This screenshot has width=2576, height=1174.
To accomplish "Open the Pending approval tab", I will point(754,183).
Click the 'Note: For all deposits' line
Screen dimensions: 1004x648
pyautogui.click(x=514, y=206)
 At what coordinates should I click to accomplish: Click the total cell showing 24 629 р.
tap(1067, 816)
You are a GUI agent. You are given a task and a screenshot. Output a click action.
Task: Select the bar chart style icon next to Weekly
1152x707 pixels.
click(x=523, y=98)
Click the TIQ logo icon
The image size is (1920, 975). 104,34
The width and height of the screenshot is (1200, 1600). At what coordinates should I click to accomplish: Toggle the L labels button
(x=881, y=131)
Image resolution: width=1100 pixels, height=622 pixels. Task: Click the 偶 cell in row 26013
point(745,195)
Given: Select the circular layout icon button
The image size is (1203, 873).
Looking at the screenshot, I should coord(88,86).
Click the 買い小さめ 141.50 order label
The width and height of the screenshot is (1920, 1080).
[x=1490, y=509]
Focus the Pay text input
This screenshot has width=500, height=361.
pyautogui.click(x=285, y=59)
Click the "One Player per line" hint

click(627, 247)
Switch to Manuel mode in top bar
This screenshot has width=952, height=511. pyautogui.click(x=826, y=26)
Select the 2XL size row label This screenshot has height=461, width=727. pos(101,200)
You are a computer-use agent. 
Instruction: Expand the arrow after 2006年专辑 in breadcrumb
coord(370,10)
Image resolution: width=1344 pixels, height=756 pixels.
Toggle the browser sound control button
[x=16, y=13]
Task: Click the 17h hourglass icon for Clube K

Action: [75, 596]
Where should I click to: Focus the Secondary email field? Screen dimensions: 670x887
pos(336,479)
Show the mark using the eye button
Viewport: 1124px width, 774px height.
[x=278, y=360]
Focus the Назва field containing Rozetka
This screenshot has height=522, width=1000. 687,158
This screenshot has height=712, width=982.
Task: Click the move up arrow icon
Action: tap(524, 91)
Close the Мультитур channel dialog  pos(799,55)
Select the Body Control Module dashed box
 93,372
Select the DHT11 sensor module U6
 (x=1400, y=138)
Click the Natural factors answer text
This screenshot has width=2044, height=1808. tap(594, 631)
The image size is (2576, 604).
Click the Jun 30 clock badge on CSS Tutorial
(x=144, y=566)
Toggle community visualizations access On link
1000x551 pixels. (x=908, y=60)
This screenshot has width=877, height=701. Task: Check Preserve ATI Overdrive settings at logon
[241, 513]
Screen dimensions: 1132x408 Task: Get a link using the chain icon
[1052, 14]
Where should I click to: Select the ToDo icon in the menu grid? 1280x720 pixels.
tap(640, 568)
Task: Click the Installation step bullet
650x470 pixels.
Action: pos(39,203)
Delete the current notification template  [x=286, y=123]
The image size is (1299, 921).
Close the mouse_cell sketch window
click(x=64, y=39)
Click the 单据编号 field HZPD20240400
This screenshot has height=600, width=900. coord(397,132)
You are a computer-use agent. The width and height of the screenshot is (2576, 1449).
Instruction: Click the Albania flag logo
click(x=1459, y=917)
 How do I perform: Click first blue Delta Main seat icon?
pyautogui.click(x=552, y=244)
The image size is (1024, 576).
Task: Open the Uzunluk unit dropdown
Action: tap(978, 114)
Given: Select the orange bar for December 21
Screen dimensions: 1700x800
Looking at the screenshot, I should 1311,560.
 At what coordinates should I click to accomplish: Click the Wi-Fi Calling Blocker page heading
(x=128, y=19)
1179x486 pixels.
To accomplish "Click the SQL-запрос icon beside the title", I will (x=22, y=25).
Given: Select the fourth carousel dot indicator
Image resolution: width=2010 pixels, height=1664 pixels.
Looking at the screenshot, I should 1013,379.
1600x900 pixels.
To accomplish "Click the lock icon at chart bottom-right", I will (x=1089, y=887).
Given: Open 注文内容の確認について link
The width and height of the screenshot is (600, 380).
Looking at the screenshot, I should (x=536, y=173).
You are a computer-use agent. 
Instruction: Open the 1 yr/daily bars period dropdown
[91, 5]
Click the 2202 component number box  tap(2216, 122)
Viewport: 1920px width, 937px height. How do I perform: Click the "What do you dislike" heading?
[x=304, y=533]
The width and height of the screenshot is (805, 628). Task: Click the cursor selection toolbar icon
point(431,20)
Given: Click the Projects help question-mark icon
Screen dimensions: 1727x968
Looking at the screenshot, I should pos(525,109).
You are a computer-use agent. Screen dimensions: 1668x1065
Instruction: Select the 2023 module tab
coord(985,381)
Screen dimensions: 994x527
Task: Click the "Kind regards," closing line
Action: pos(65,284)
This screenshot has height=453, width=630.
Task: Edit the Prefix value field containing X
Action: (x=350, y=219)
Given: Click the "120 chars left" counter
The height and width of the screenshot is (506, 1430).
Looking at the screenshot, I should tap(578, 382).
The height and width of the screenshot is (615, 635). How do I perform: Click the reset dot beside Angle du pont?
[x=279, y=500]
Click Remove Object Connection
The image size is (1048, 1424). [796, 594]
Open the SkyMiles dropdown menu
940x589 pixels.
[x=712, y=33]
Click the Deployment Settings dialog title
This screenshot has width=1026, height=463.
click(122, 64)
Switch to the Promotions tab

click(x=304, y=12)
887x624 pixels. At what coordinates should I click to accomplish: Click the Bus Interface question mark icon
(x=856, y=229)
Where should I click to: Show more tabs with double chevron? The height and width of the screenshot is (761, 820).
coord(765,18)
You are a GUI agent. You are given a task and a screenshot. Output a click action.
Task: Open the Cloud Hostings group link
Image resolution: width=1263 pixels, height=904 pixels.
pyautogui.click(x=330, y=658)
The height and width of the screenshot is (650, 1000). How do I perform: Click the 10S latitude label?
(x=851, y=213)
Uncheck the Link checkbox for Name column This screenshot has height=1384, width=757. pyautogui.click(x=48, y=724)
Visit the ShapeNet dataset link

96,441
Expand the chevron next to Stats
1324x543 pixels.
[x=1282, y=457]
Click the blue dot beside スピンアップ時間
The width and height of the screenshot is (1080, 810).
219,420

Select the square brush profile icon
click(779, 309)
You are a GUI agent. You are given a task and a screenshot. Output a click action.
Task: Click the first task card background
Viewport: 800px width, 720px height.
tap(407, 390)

• **Requisitos da tarefa**
Reescreva todas as linhas acima como uma tabela em Markdown com as colunas "n", para o número da linha, e "Linha", para o texto. Deixe de fora as linhas em branco.

• **Resposta à tarefa**
| n | Linha |
|---|---|
| 1 | This screenshot has width=2576, height=1174. |
| 2 | To accomplish "Open the Pending approval tab", I will point(754,183). |
| 3 | Click the 'Note: For all deposits' line |
| 4 | Screen dimensions: 1004x648 |
| 5 | pyautogui.click(x=514, y=206) |
| 6 |  At what coordinates should I click to accomplish: Click the total cell showing 24 629 р. |
| 7 | tap(1067, 816) |
| 8 | You are a GUI agent. You are given a task and a screenshot. Output a click action. |
| 9 | Task: Select the bar chart style icon next to Weekly |
| 10 | 1152x707 pixels. |
| 11 | click(x=523, y=98) |
| 12 | Click the TIQ logo icon |
| 13 | The image size is (1920, 975). 104,34 |
| 14 | The width and height of the screenshot is (1200, 1600). At what coordinates should I click to accomplish: Toggle the L labels button |
| 15 | (x=881, y=131) |
| 16 | Image resolution: width=1100 pixels, height=622 pixels. Task: Click the 偶 cell in row 26013 |
| 17 | point(745,195) |
| 18 | Given: Select the circular layout icon button |
| 19 | The image size is (1203, 873). |
| 20 | Looking at the screenshot, I should coord(88,86). |
| 21 | Click the 買い小さめ 141.50 order label |
| 22 | The width and height of the screenshot is (1920, 1080). |
| 23 | [x=1490, y=509] |
| 24 | Focus the Pay text input |
| 25 | This screenshot has width=500, height=361. |
| 26 | pyautogui.click(x=285, y=59) |
| 27 | Click the "One Player per line" hint |
| 28 | click(627, 247) |
| 29 | Switch to Manuel mode in top bar |
| 30 | This screenshot has width=952, height=511. pyautogui.click(x=826, y=26) |
| 31 | Select the 2XL size row label This screenshot has height=461, width=727. pos(101,200) |
| 32 | You are a computer-use agent.  |
| 33 | Instruction: Expand the arrow after 2006年专辑 in breadcrumb |
| 34 | coord(370,10) |
| 35 | Image resolution: width=1344 pixels, height=756 pixels. |
| 36 | Toggle the browser sound control button |
| 37 | [x=16, y=13] |
| 38 | Task: Click the 17h hourglass icon for Clube K |
| 39 | Action: [75, 596] |
| 40 | Where should I click to: Focus the Secondary email field? Screen dimensions: 670x887 |
| 41 | pos(336,479) |
| 42 | Show the mark using the eye button |
| 43 | Viewport: 1124px width, 774px height. |
| 44 | [x=278, y=360] |
| 45 | Focus the Назва field containing Rozetka |
| 46 | This screenshot has height=522, width=1000. 687,158 |
| 47 | This screenshot has height=712, width=982. |
| 48 | Task: Click the move up arrow icon |
| 49 | Action: tap(524, 91) |
| 50 | Close the Мультитур channel dialog  pos(799,55) |
| 51 | Select the Body Control Module dashed box |
| 52 |  93,372 |
| 53 | Select the DHT11 sensor module U6 |
| 54 |  (x=1400, y=138) |
| 55 | Click the Natural factors answer text |
| 56 | This screenshot has width=2044, height=1808. tap(594, 631) |
| 57 | The image size is (2576, 604). |
| 58 | Click the Jun 30 clock badge on CSS Tutorial |
| 59 | (x=144, y=566) |
| 60 | Toggle community visualizations access On link |
| 61 | 1000x551 pixels. (x=908, y=60) |
| 62 | This screenshot has width=877, height=701. Task: Check Preserve ATI Overdrive settings at logon |
| 63 | [241, 513] |
| 64 | Screen dimensions: 1132x408 Task: Get a link using the chain icon |
| 65 | [1052, 14] |
| 66 | Where should I click to: Select the ToDo icon in the menu grid? 1280x720 pixels. |
| 67 | tap(640, 568) |
| 68 | Task: Click the Installation step bullet |
| 69 | 650x470 pixels. |
| 70 | Action: pos(39,203) |
| 71 | Delete the current notification template  [x=286, y=123] |
| 72 | The image size is (1299, 921). |
| 73 | Close the mouse_cell sketch window |
| 74 | click(x=64, y=39) |
| 75 | Click the 单据编号 field HZPD20240400 |
| 76 | This screenshot has height=600, width=900. coord(397,132) |
| 77 | You are a computer-use agent. The width and height of the screenshot is (2576, 1449). |
| 78 | Instruction: Click the Albania flag logo |
| 79 | click(x=1459, y=917) |
| 80 |  How do I perform: Click first blue Delta Main seat icon? |
| 81 | pyautogui.click(x=552, y=244) |
| 82 | The image size is (1024, 576). |
| 83 | Task: Open the Uzunluk unit dropdown |
| 84 | Action: tap(978, 114) |
| 85 | Given: Select the orange bar for December 21 |
| 86 | Screen dimensions: 1700x800 |
| 87 | Looking at the screenshot, I should 1311,560. |
| 88 |  At what coordinates should I click to accomplish: Click the Wi-Fi Calling Blocker page heading |
| 89 | (x=128, y=19) |
| 90 | 1179x486 pixels. |
| 91 | To accomplish "Click the SQL-запрос icon beside the title", I will (x=22, y=25). |
| 92 | Given: Select the fourth carousel dot indicator |
| 93 | Image resolution: width=2010 pixels, height=1664 pixels. |
| 94 | Looking at the screenshot, I should 1013,379. |
| 95 | 1600x900 pixels. |
| 96 | To accomplish "Click the lock icon at chart bottom-right", I will (x=1089, y=887). |
| 97 | Given: Open 注文内容の確認について link |
| 98 | The width and height of the screenshot is (600, 380). |
| 99 | Looking at the screenshot, I should (x=536, y=173). |
| 100 | You are a computer-use agent.  |
| 101 | Instruction: Open the 1 yr/daily bars period dropdown |
| 102 | [91, 5] |
| 103 | Click the 2202 component number box  tap(2216, 122) |
| 104 | Viewport: 1920px width, 937px height. How do I perform: Click the "What do you dislike" heading? |
| 105 | [x=304, y=533] |
| 106 | The width and height of the screenshot is (805, 628). Task: Click the cursor selection toolbar icon |
| 107 | point(431,20) |
| 108 | Given: Click the Projects help question-mark icon |
| 109 | Screen dimensions: 1727x968 |
| 110 | Looking at the screenshot, I should pos(525,109). |
| 111 | You are a computer-use agent. Screen dimensions: 1668x1065 |
| 112 | Instruction: Select the 2023 module tab |
| 113 | coord(985,381) |
| 114 | Screen dimensions: 994x527 |
| 115 | Task: Click the "Kind regards," closing line |
| 116 | Action: pos(65,284) |
| 117 | This screenshot has height=453, width=630. |
| 118 | Task: Edit the Prefix value field containing X |
| 119 | Action: (x=350, y=219) |
| 120 | Given: Click the "120 chars left" counter |
| 121 | The height and width of the screenshot is (506, 1430). |
| 122 | Looking at the screenshot, I should tap(578, 382). |
| 123 | The height and width of the screenshot is (615, 635). How do I perform: Click the reset dot beside Angle du pont? |
| 124 | [x=279, y=500] |
| 125 | Click Remove Object Connection |
| 126 | The image size is (1048, 1424). [796, 594] |
| 127 | Open the SkyMiles dropdown menu |
| 128 | 940x589 pixels. |
| 129 | [x=712, y=33] |
| 130 | Click the Deployment Settings dialog title |
| 131 | This screenshot has width=1026, height=463. |
| 132 | click(122, 64) |
| 133 | Switch to the Promotions tab |
| 134 | click(x=304, y=12) |
| 135 | 887x624 pixels. At what coordinates should I click to accomplish: Click the Bus Interface question mark icon |
| 136 | (x=856, y=229) |
| 137 | Where should I click to: Show more tabs with double chevron? The height and width of the screenshot is (761, 820). |
| 138 | coord(765,18) |
| 139 | You are a GUI agent. You are given a task and a screenshot. Output a click action. |
| 140 | Task: Open the Cloud Hostings group link |
| 141 | Image resolution: width=1263 pixels, height=904 pixels. |
| 142 | pyautogui.click(x=330, y=658) |
| 143 | The height and width of the screenshot is (650, 1000). How do I perform: Click the 10S latitude label? |
| 144 | (x=851, y=213) |
| 145 | Uncheck the Link checkbox for Name column This screenshot has height=1384, width=757. pyautogui.click(x=48, y=724) |
| 146 | Visit the ShapeNet dataset link |
| 147 | 96,441 |
| 148 | Expand the chevron next to Stats |
| 149 | 1324x543 pixels. |
| 150 | [x=1282, y=457] |
| 151 | Click the blue dot beside スピンアップ時間 |
| 152 | The width and height of the screenshot is (1080, 810). |
| 153 | 219,420 |
| 154 | Select the square brush profile icon |
| 155 | click(779, 309) |
| 156 | You are a GUI agent. You are given a task and a screenshot. Output a click action. |
| 157 | Task: Click the first task card background |
| 158 | Viewport: 800px width, 720px height. |
| 159 | tap(407, 390) |